K-12 teachers don’t know much about even the most foundational mathematics. That our schools don’t cultivate students interested in STEM careers shouldn’t surprise anyone.
{ 6 comments… read them below or add one }
Stephen Downes 08.06.08 at 4:47 pm
What a load of crap. The scores cited - “elementary teachers score about 521… high school teachers fare little better. They pull in at 576″ - are the scores of *students* who *intend* to pursue a degree in either elementary or secondary education - and not *teachers* at all!
Next time, if you are going to say “teachers score x”, make sure you measure teachers.
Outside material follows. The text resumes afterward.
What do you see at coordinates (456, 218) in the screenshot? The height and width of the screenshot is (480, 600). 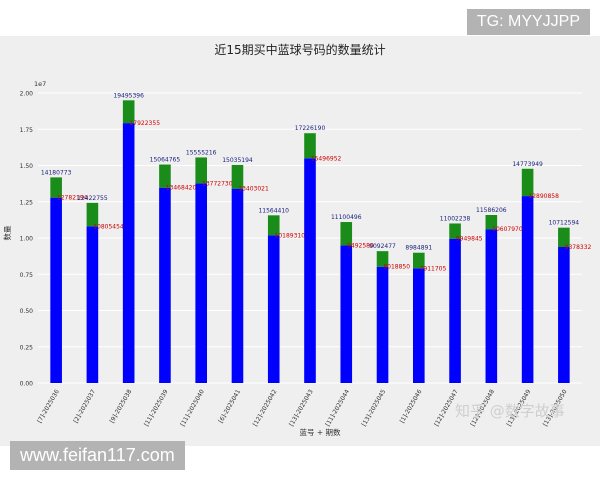 I see `total-label: 11002238` at bounding box center [456, 218].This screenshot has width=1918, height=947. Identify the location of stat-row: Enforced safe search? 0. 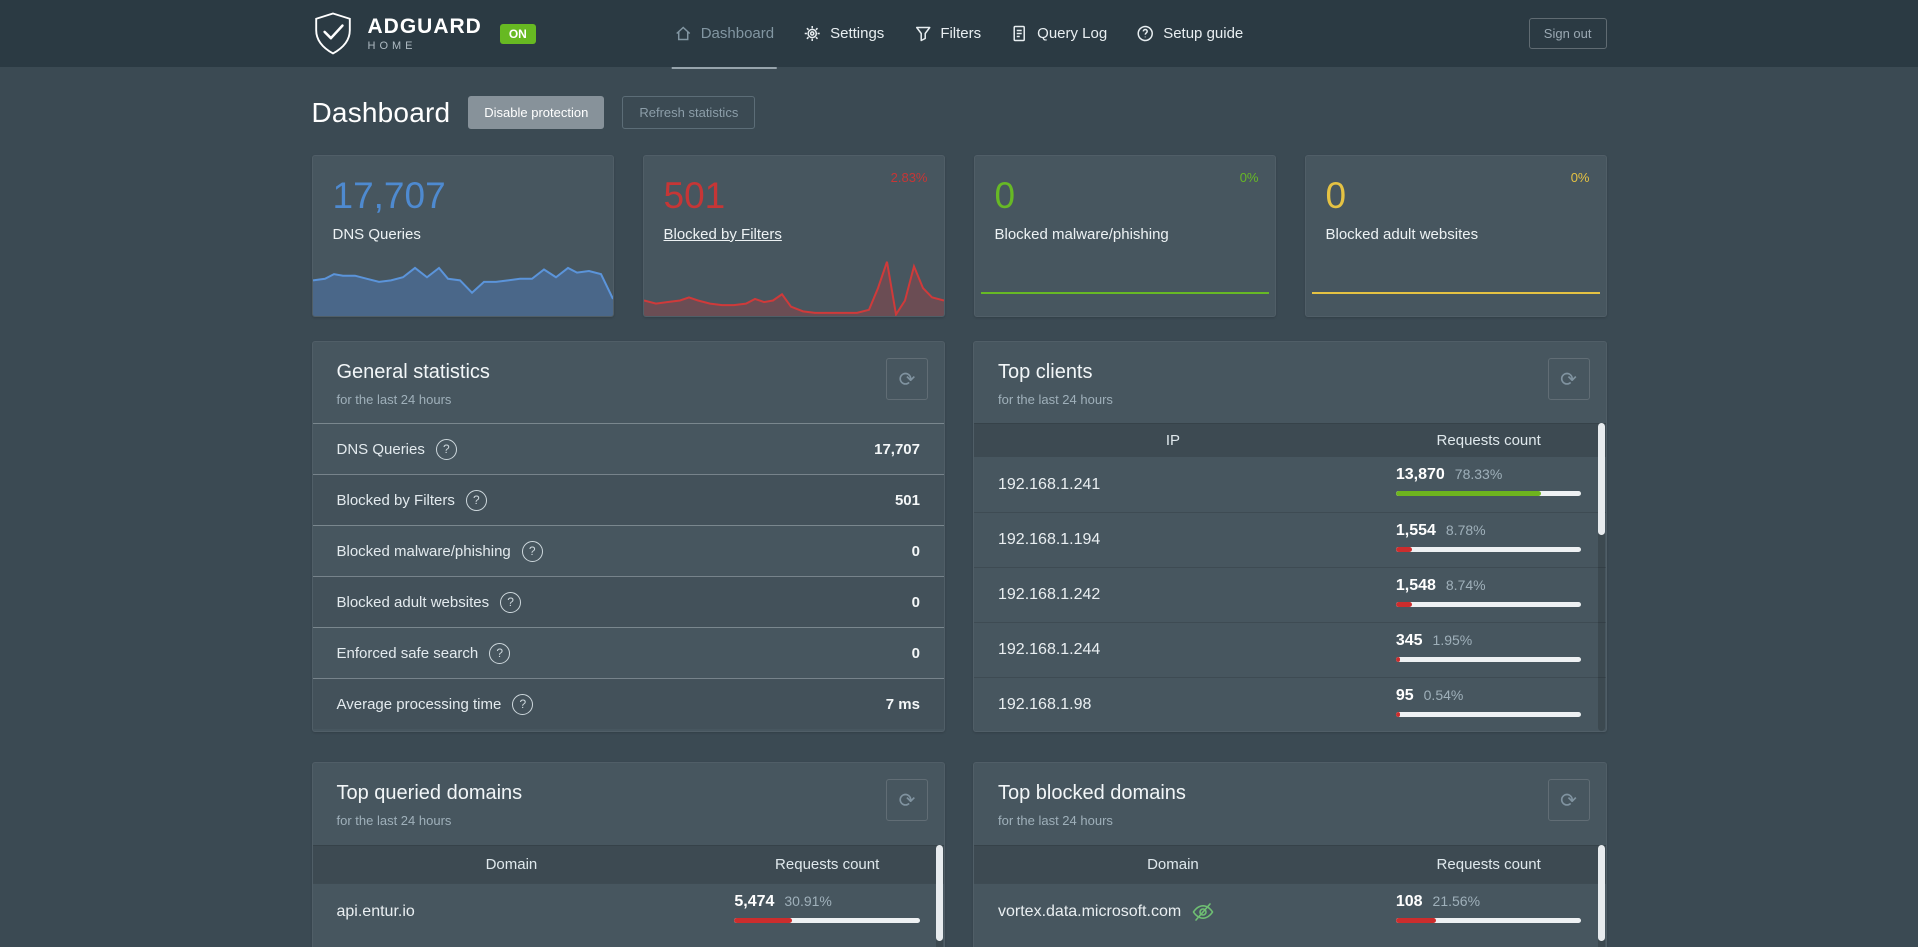
(628, 652).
Matthew K. Tabor 08.06.08 at 4:57 pm
Stephen,
The GRE is taken to enter graduate study - this is after a complete undergraduate course, or, at the least, the bulk of it. Those who are pursuing graduate degrees in the education fields attain the scores I cited - and those applicants tend not to be from wholly unrelated undergraduate fields. If you’ve got real information/data, share it. If it’s just uninformed semantics, take it elsewhere.
And surely you’re familiar with requirements like those in the State of New York that mandate teachers to obtain MA-level degrees?
JD, M.D. 08.06.08 at 6:35 pm
Matthew,
Actually, the appropriate therapy for STEM(I) is urgent coronary angiography followed by percutaneous coronary intervention, balloon angioplasty and stent placement or coronary artery bypass grafting.
Just letting you know.
JD
Matthew K. Tabor 08.06.08 at 6:50 pm
JD,
All of those options seem to be faster, cheaper and less complex than reforming public schools.
When your practice expands, will you be able to take a few new patients? Perhaps everyone ages 5-17 in New York State?
MV 08.07.08 at 4:21 am
One important reason for the dwindling interest in Science and Maths education is the insignificant number of administrators (responsible for taking decisions in the field of education) who come from the science stream. Acquiring superficial knowledge is often regarded as great achievement and the result is that scientific progress is attaining a sort of saturation.
Erin Johnson 08.14.08 at 1:04 pm
From 1985 to 2005, the total number of US engineering degrees granted fell 15%.
Perhaps this is why Bill Gates is looking so desperately at other countries for technical people.